Records of locating words and elements

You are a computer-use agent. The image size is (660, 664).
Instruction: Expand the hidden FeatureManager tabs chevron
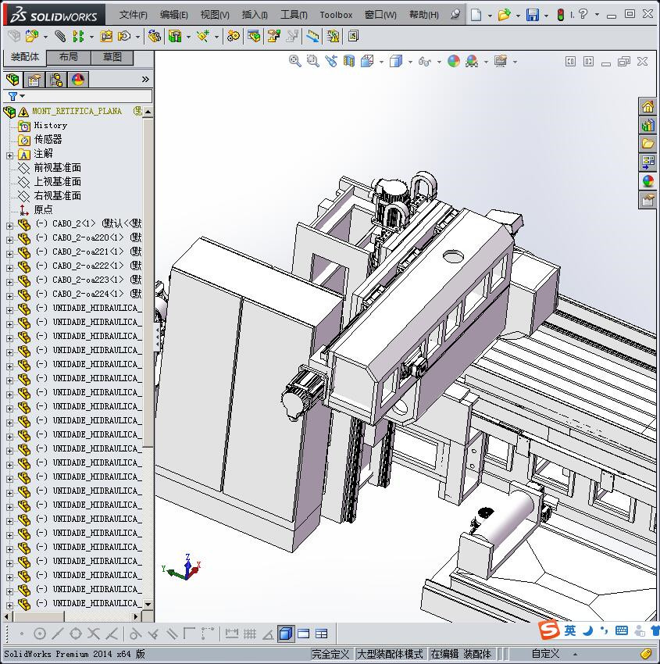click(x=145, y=80)
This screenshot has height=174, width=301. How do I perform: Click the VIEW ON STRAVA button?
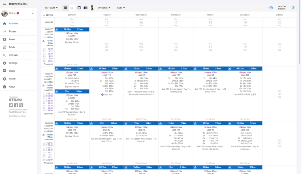[282, 8]
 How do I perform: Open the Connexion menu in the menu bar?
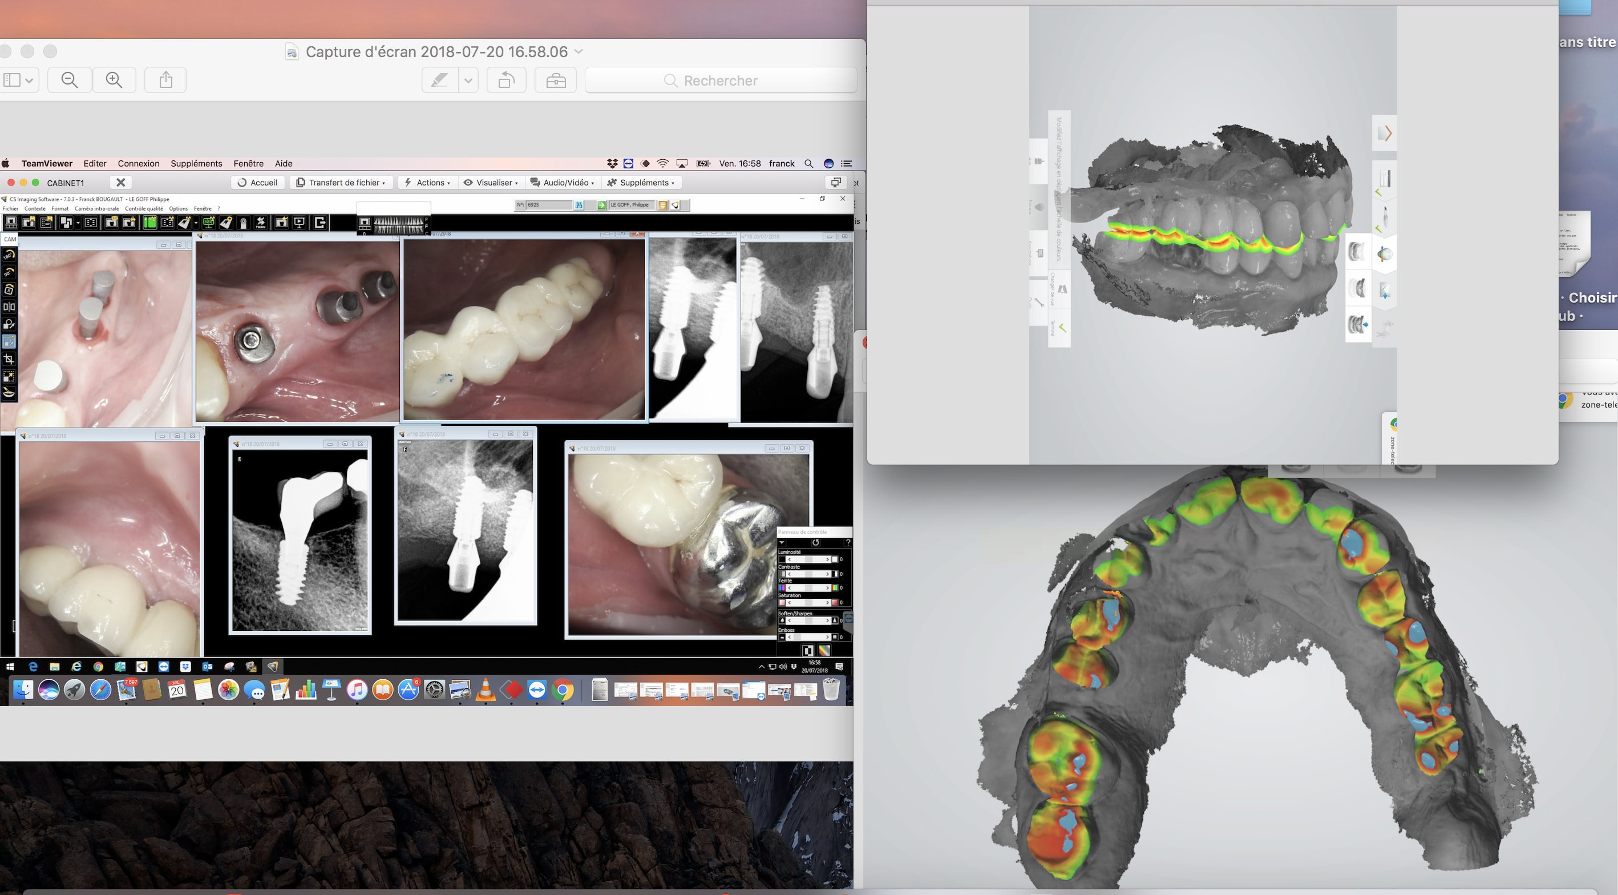(x=138, y=163)
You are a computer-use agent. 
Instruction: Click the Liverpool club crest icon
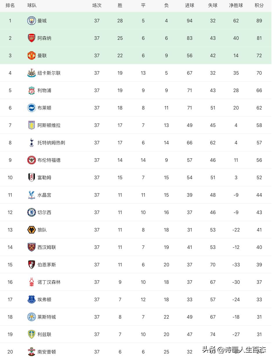(31, 90)
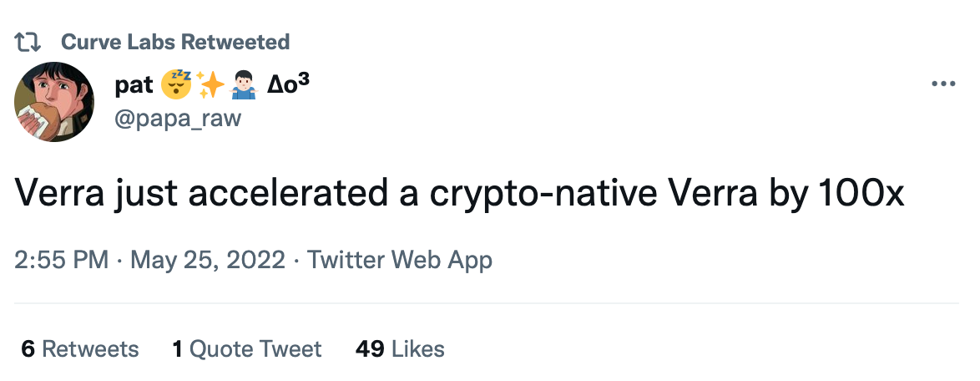Open the @papa_raw handle
Screen dimensions: 980x381
[x=179, y=118]
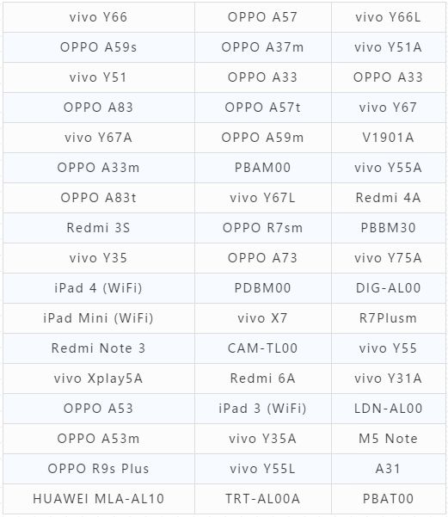Select the CAM-TL00 cell
This screenshot has height=517, width=448.
click(263, 348)
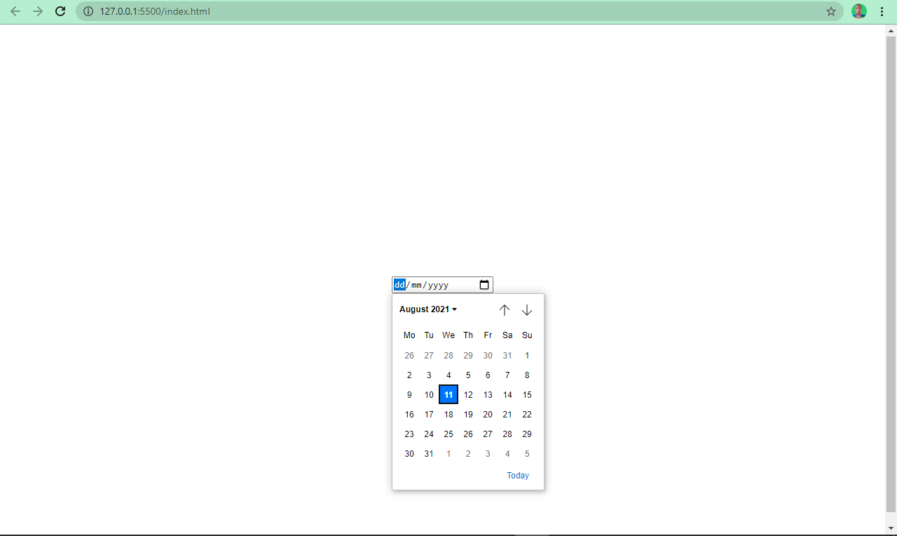Click the calendar icon in date input

[x=484, y=285]
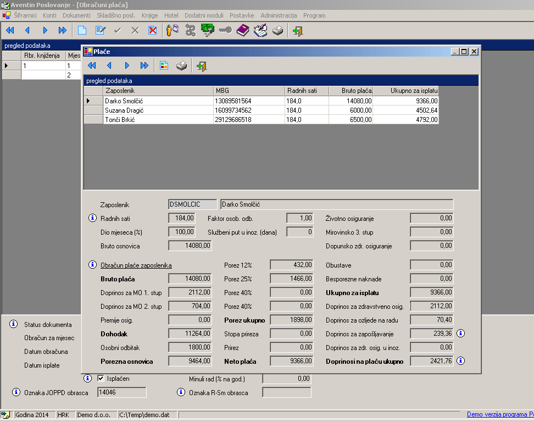
Task: Click the Oznaka JOPPD obrasca field
Action: [121, 392]
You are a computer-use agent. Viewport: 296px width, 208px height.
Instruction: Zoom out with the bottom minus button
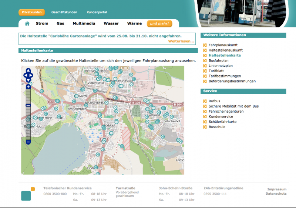click(x=28, y=141)
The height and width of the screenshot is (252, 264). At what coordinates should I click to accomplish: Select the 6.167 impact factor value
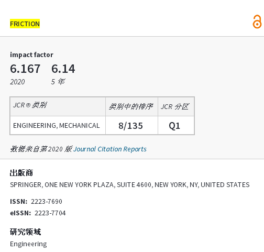point(25,69)
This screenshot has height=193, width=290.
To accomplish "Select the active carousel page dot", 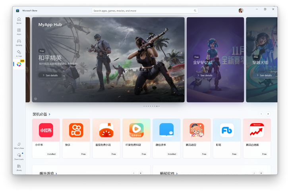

#### Written exercise
Reproduce all of the material above word for word, omitting the pictures.

#### Response to the task
You are a computer-use agent. The image size is (660, 664).
Instruction: Expand the hidden FeatureManager tabs chevron
click(x=145, y=80)
This screenshot has height=174, width=301. How do I perform: Click the VIEW ON STRAVA button?
[282, 8]
 How do I perform: Open the Connexion menu in the menu bar?
(x=138, y=163)
You are a computer-use agent. 
Instruction: Click the Liverpool club crest icon
(31, 90)
Open the @papa_raw handle
Screen dimensions: 980x381
[x=179, y=118]
Select the CAM-TL00 cell
This screenshot has height=517, width=448.
click(263, 348)
Click the calendar icon in date input

[x=484, y=285]
Task: Click the Oznaka JOPPD obrasca field
Action: [121, 392]
You are a computer-use agent. Viewport: 296px width, 208px height.
Instruction: Zoom out with the bottom minus button
click(x=28, y=141)
The height and width of the screenshot is (252, 264). At what coordinates should I click to accomplish: Select the 6.167 impact factor value
point(25,69)
This screenshot has height=193, width=290.
To accomplish "Select the active carousel page dot", 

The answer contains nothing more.